Second favorite bit of teaching technology next to paper and pencil.
Marianas Variety
by Naomi Vazquez
THE Microsoft HoloLens is one of the pieces of technology brought to Saipan by Open Reef Innovations instructor Sean Wybrant, the 2017 Colorado State Teacher of The Year.
Using augmented reality technology, the HoloLens allows users to develop, observe and interact with computer generated experiences within a real space as holograms. The HoloLens is the first of its kind as AR glasses and is controlled using voice and hand gestures.
“My absolute favorite piece of technology is a pencil and paper –– something where you can just write and put your ideas out there,” Wybrant said. “But what is most exciting about the HoloLens is it allows you to do just that, but on the world around you in real time.”
Wybrant and his students in Colorado are working on a game to teach about light on the HoloLens. There will be a virtual laser emitter on the ceiling that will shoot out a virtual laser. The user will then use virtual mirrors to bounce the light into a virtual end point, bouncing the light around real objects in the room during the process.
“But we didn’t start there,” Wybrant said. “We started by making a virtual, holographic cube and having it float in front of you, then we learned how to make it spin, and we just built up to where we are now.”
One of the best qualities to the HoloLens is its ability to produce various types of experiences, which is particularly exciting from an educational perspective, Wybrant said.

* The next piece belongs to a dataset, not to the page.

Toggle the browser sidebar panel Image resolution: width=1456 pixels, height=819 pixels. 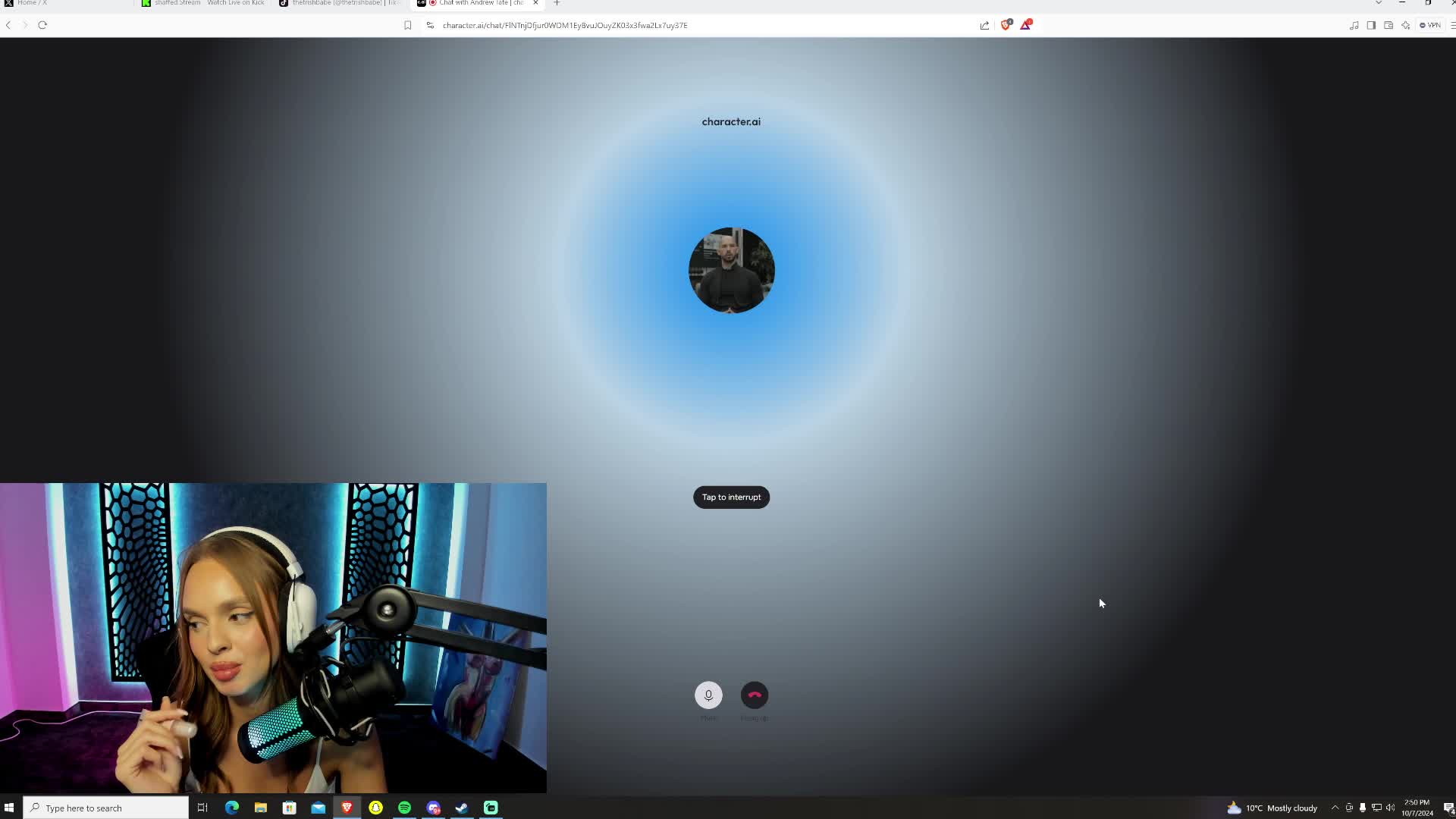1371,25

He said, in one instant, students could put a black hole simulation in the middle of their classroom and in the next instant, replace the black hole with a dinosaur fossil excavation experience. Students could learn about the effects of a tsunami and then study 3-D anatomy a second later, he said.

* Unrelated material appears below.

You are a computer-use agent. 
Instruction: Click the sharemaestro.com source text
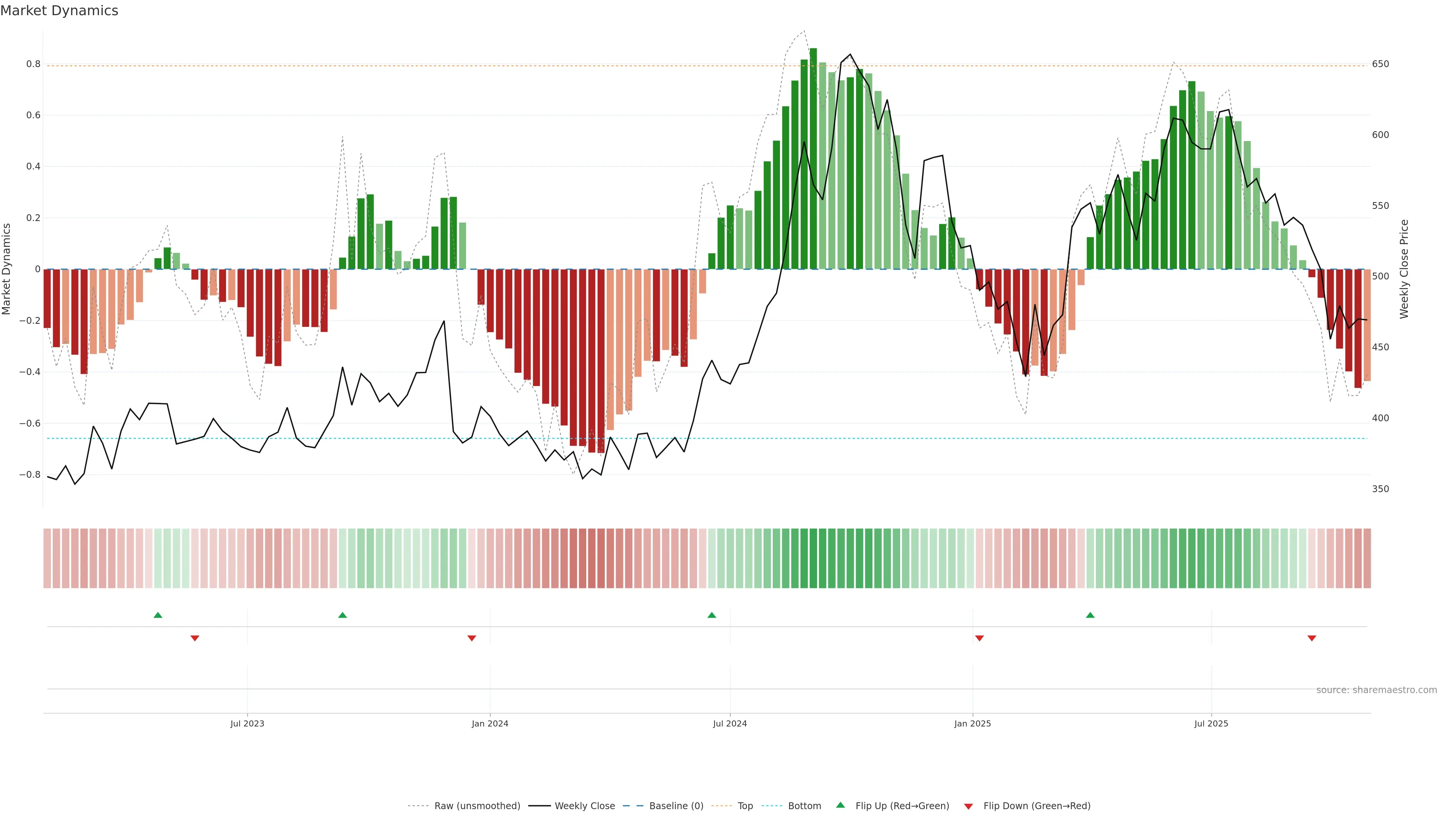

Wybrant also said a previous student of his figured out how to create a holographic periodic table on the HoloLens that’s interactive and auto-formats itself based on new discoveries. The student now has an internship with Lockheed Martin, a global security and aerospace company.
“The possibilities with this technology are virtually limitless,” Wybrant said.
He said AR technology has a lot of potential in the CNMI in the industries of tourism, engineering and education, among others. The HoloLens has the potential to do things from scanning restaurant signs and providing information about the restaurant to holographically identifying where WWII underwater wreckage lies.
“You could look at shipping routes, coral reefs…there’s all kinds of possibilities,” he said.
In the future, Wybrant’s students in Colorado will use scans of the World War II wreckage from Saipan, done by East Carolina University, and coral reef scans, done by the Smithsonian partially on Saipan, to create AR experiences that teach about the war and reef sustainability. He said he’d like to see his students in Colorado create tutorials to teach Saipan students how to create their own AR experiences, if students on Saipan are interested.
“What I’d really like to see is what happens when you give a piece of technology like this to kids on the island,” Wybrant said. “Kids don’t have barriers…when you give technology like this to kids, they’ll create the future they want.”